«Ne pas laisser les organisations parler au nom des migrants»

Posted on 08 February 2011 by admin

Souleymane Faye s’entretient avec SARAH KLINGEBERG, membre de la Coordination européenne de la Charte mondiale des migrants adoptée sur l’Ile de Gorée, au large de Dakar

DAKAR, 8 fév (IPS/TerraViva) – Sarah Klingeberg, membre de la Coordination européenne de la Charte mondiale des migrants, participe au 11ème Forum mondial social (FSM) à Dakar. Adoptée le 4 février sur l’Ile de Gorée, près de la capitale sénégalaise, cette charte vise à définir et défendre les droits des migrants dans le monde.

Expulsion des migrants sénégalais. Crédit: Pierre Holtz/IPS

Expulsion des migrants sénégalais. Crédit: Pierre Holtz/IPS

Q: C’est quoi la Charte mondiale des migrants?

R: La Charte mondiale des migrants est un projet né en 2006 à Marseille, en France, à partir d’un groupe de migrants sans-papiers. Ils avaient constaté qu’il existait beaucoup de conventions et de déclarations sur la question de la migration, qui avaient été faites, toutes, par des Etats… Ils avaient constaté que rien n’avait été fait par les migrants eux-mêmes. Il était temps que les migrants prennent la parole et donnent leurs avis sur la question de la migration et sur les droits à respecter par les Etats.
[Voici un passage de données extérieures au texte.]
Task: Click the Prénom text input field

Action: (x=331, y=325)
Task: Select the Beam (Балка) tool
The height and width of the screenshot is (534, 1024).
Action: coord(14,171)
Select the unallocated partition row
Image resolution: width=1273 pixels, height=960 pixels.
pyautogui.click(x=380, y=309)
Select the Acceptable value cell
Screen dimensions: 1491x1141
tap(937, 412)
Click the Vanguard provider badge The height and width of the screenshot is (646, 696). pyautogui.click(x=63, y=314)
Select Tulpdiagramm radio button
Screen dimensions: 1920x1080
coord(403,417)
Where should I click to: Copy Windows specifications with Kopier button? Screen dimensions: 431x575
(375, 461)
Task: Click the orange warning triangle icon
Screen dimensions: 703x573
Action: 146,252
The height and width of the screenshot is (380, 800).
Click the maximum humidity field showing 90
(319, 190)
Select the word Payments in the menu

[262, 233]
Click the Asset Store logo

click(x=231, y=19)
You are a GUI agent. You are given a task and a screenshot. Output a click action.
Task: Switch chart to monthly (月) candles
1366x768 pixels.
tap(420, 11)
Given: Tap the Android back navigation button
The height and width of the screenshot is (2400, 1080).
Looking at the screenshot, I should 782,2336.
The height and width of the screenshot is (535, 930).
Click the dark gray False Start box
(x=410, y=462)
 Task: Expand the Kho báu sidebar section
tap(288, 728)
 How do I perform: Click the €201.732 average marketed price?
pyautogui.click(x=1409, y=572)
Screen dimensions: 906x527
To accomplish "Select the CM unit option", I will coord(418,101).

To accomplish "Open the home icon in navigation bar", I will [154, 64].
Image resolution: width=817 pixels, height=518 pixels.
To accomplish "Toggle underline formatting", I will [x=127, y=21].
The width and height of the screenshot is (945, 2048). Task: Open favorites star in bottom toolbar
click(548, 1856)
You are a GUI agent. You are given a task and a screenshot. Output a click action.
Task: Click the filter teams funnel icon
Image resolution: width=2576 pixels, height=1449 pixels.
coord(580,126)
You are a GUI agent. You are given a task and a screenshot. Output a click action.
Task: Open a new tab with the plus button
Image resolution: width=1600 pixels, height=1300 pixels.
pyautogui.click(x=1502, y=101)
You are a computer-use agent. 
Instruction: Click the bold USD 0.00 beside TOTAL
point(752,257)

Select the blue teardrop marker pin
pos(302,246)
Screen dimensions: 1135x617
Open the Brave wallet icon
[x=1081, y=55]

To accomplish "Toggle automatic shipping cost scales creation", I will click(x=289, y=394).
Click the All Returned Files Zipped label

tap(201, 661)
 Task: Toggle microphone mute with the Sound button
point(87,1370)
Ils ont décidé d’élaborer cette proposition de charte revendicative sur la situation des migrants. Et à partir de là, ils ont commencé à diffuser cette proposition de charte à travers les forums sociaux. De là, la charte s’est diffusée à Madrid, en Espagne, et dans d’autres villes. Et d’autres migrants ont commencé à participer au processus.

Q: Quels sont les objectifs de la Charte mondiale des migrants?

R: L’idée de base est de redonner la parole aux migrants et ne pas laisser des institutions parler au nom des migrants. Et, à partir de ce premier brouillon sont nées plusieurs autres propositions de charte. La première version était très liée au contexte français. Donc, il fallait une charte valable pour tous les migrants de toutes les parties du monde. A partir de là, on a retenu quatre propositions de charte entre 2006 et 2010. Et a été élaboré en 2010 une synthèse de toutes ces chartes. Et en septembre 2010, elle a été diffusée auprès de tous les groupes ayant participé aux discussions de la charte. Des groupes de travail, au niveau local, ont apporté des propositions. Et une charte finale a été élaborée par consensus.

Q: Combien d’organisations ou d’associations ont-elles signé la Charte mondiale des migrants à Gorée?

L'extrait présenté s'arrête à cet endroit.